> **Materials provided**:
-- Opening Marker --

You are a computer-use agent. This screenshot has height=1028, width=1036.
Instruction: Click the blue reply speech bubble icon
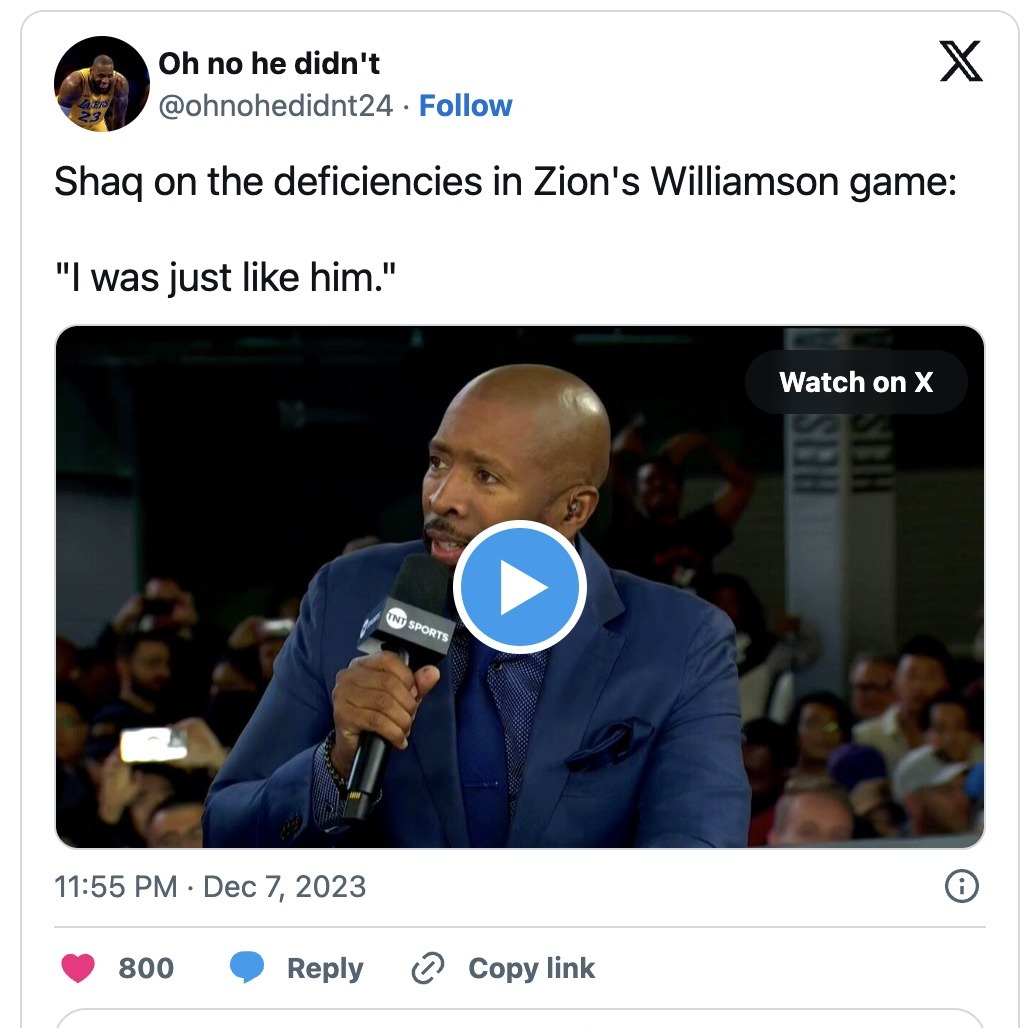(246, 968)
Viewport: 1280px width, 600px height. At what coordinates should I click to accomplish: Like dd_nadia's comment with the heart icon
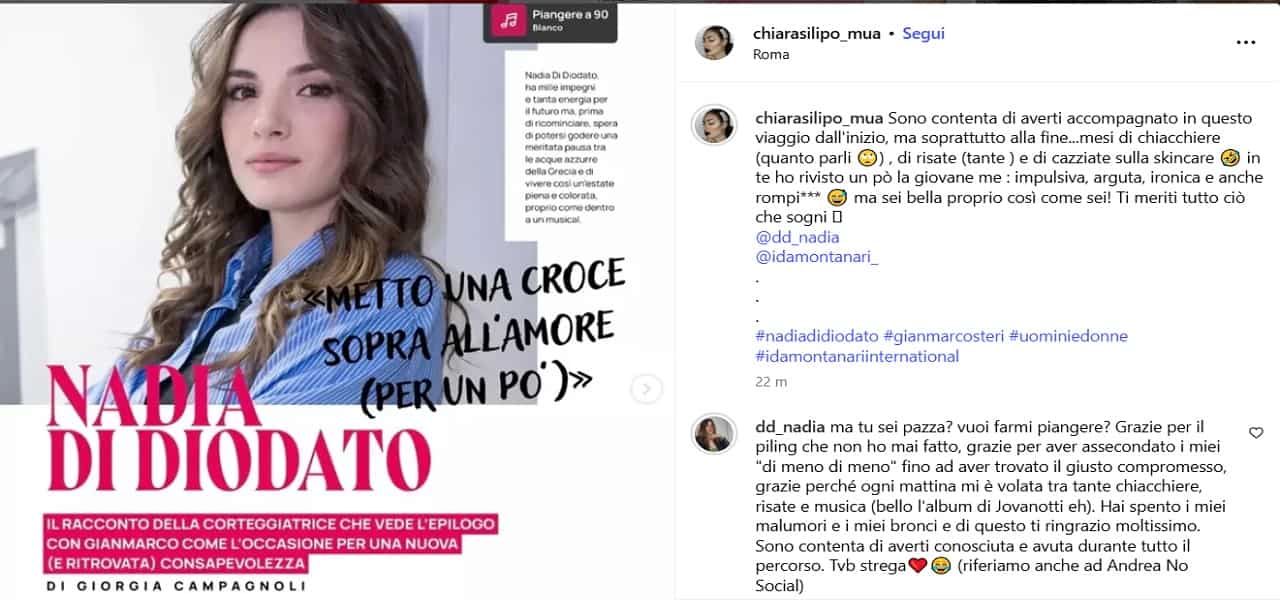[x=1256, y=433]
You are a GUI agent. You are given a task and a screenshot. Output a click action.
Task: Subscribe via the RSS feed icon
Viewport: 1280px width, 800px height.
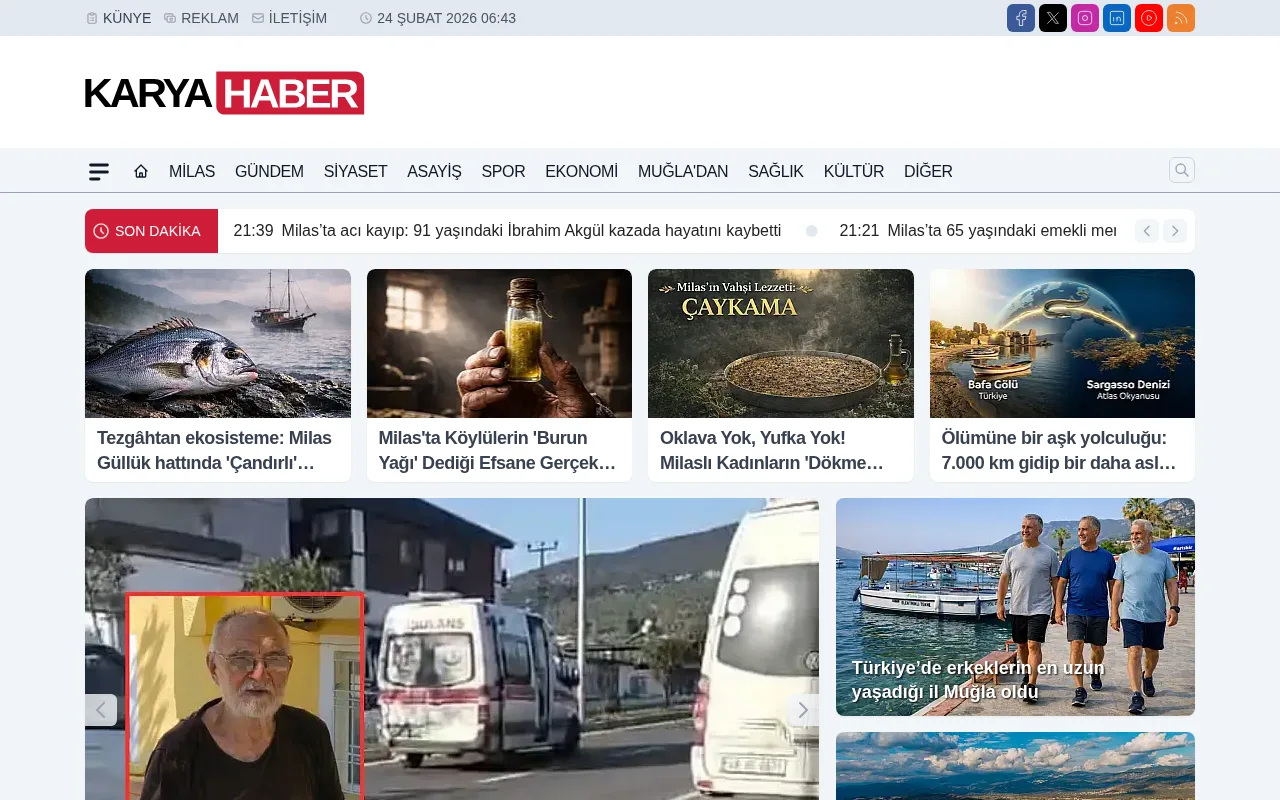pos(1180,18)
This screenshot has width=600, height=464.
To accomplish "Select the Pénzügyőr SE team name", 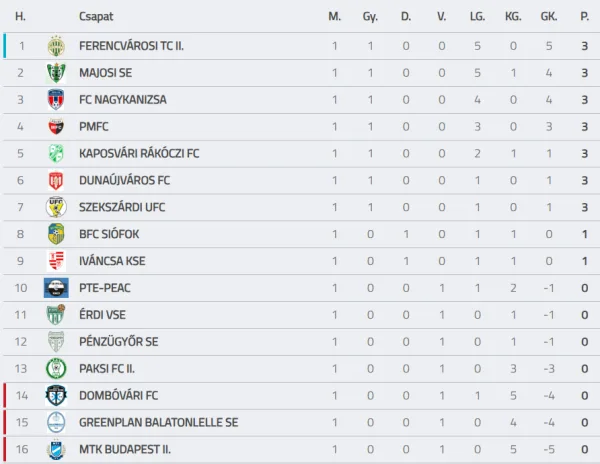I will coord(119,342).
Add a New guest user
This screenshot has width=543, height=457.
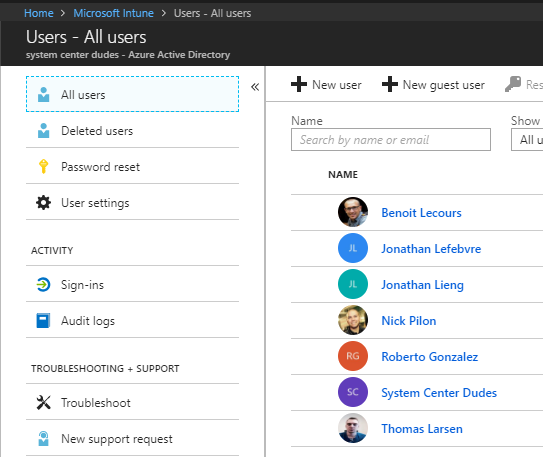point(433,84)
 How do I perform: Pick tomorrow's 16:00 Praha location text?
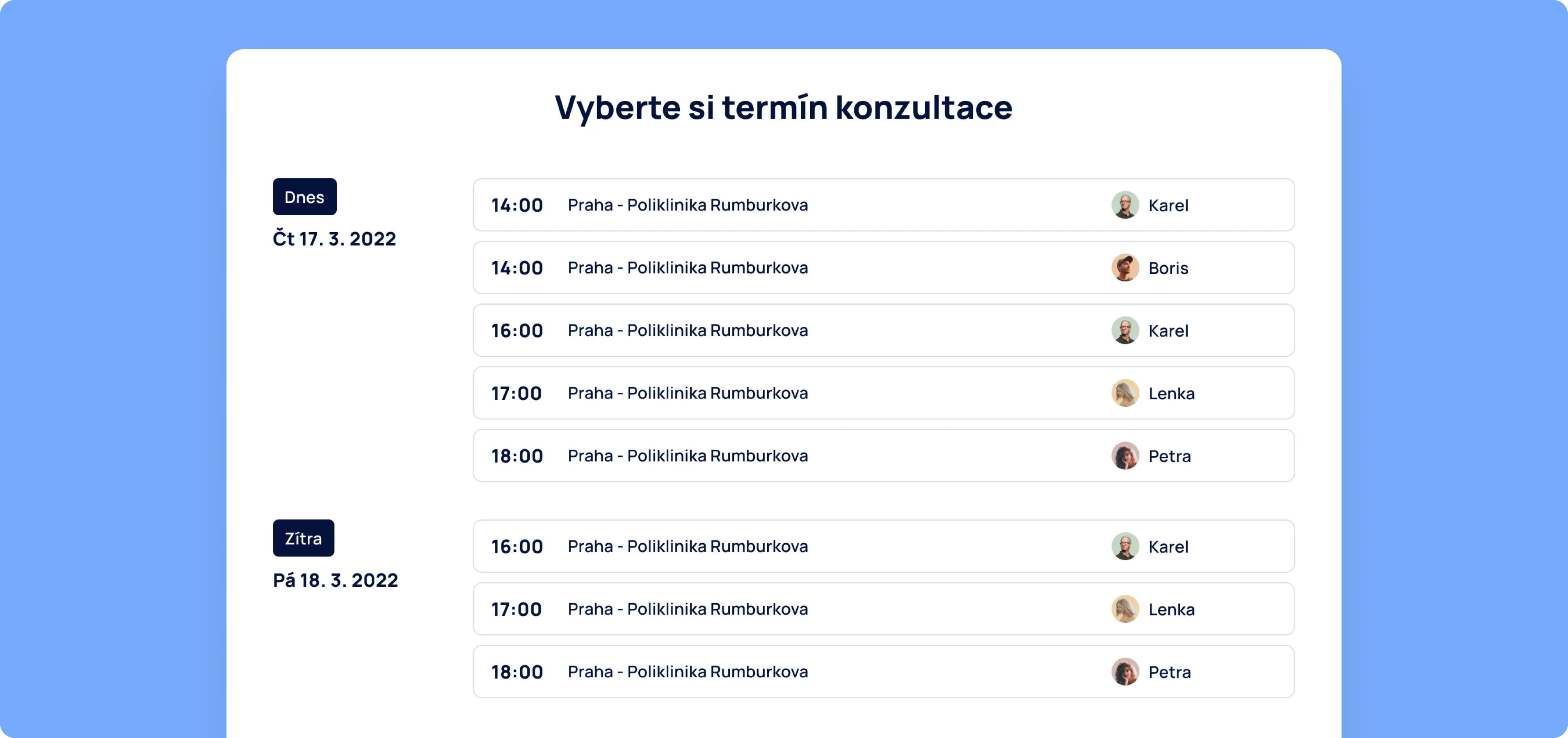pyautogui.click(x=688, y=547)
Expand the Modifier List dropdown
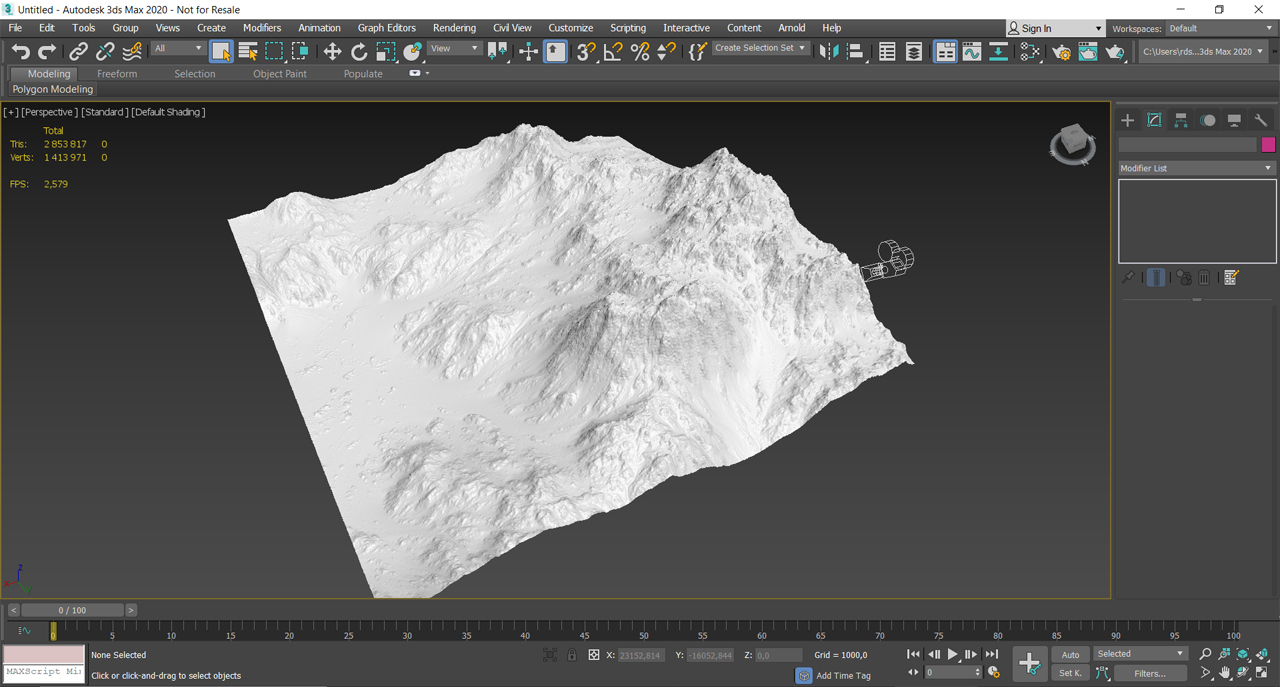1280x687 pixels. tap(1196, 168)
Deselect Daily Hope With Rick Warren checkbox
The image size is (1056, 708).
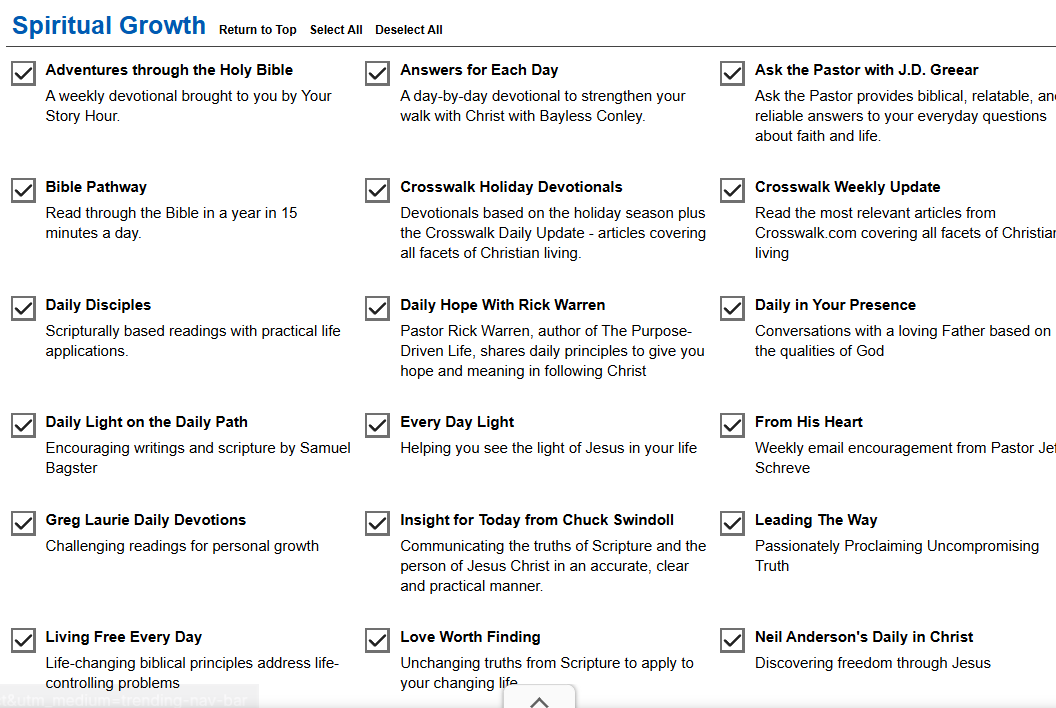tap(377, 308)
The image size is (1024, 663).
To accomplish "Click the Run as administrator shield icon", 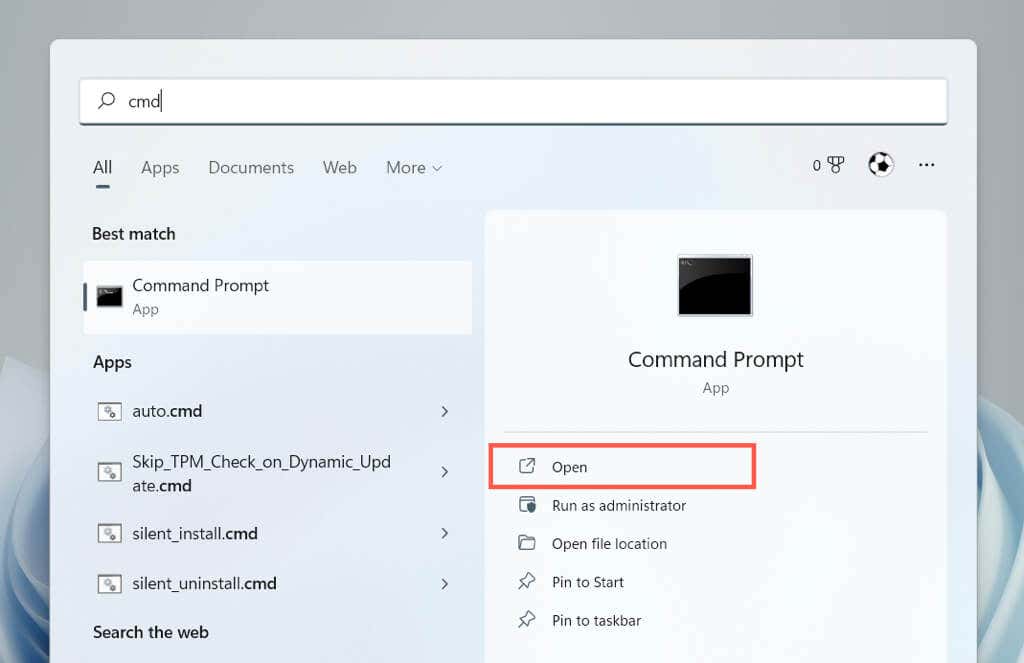I will point(527,505).
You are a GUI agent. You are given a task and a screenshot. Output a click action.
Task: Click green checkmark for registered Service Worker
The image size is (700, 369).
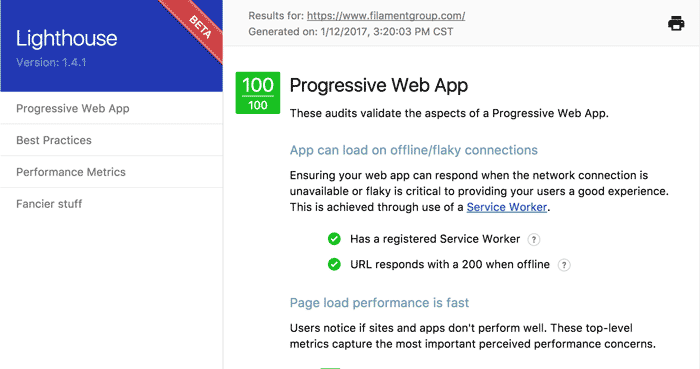[x=334, y=239]
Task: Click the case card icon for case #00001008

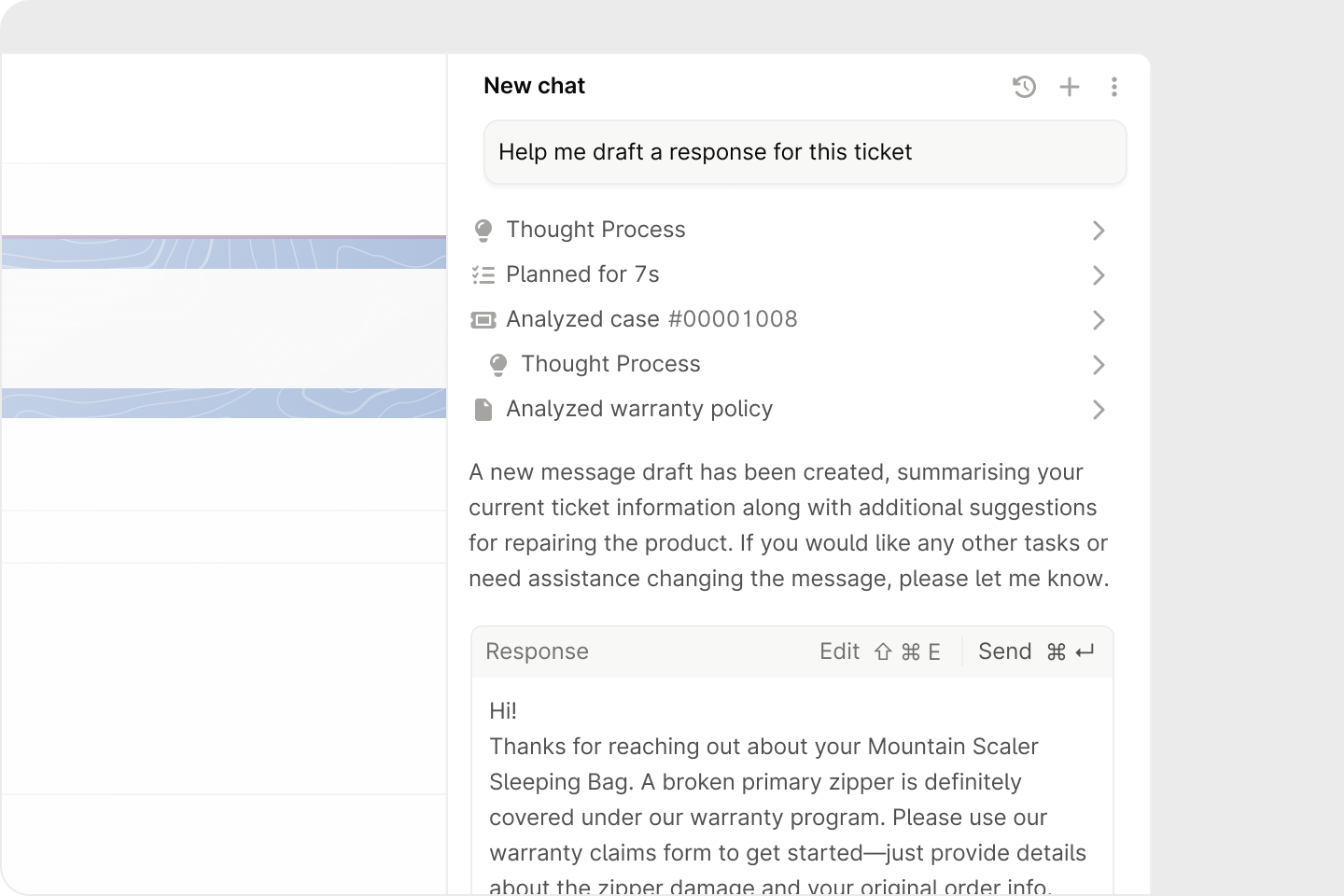Action: (483, 319)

-- Closing Marker --

> **Problem description**:
Transcribe only the lines between the line containing "Task: Click green" and the final line of the listing, inclusive, exactly as they appear; no pictures are to be included.

> **Task result**:
Task: Click green checkmark for registered Service Worker
The image size is (700, 369).
[x=334, y=239]
Task: Click the case card icon for case #00001008

Action: (483, 319)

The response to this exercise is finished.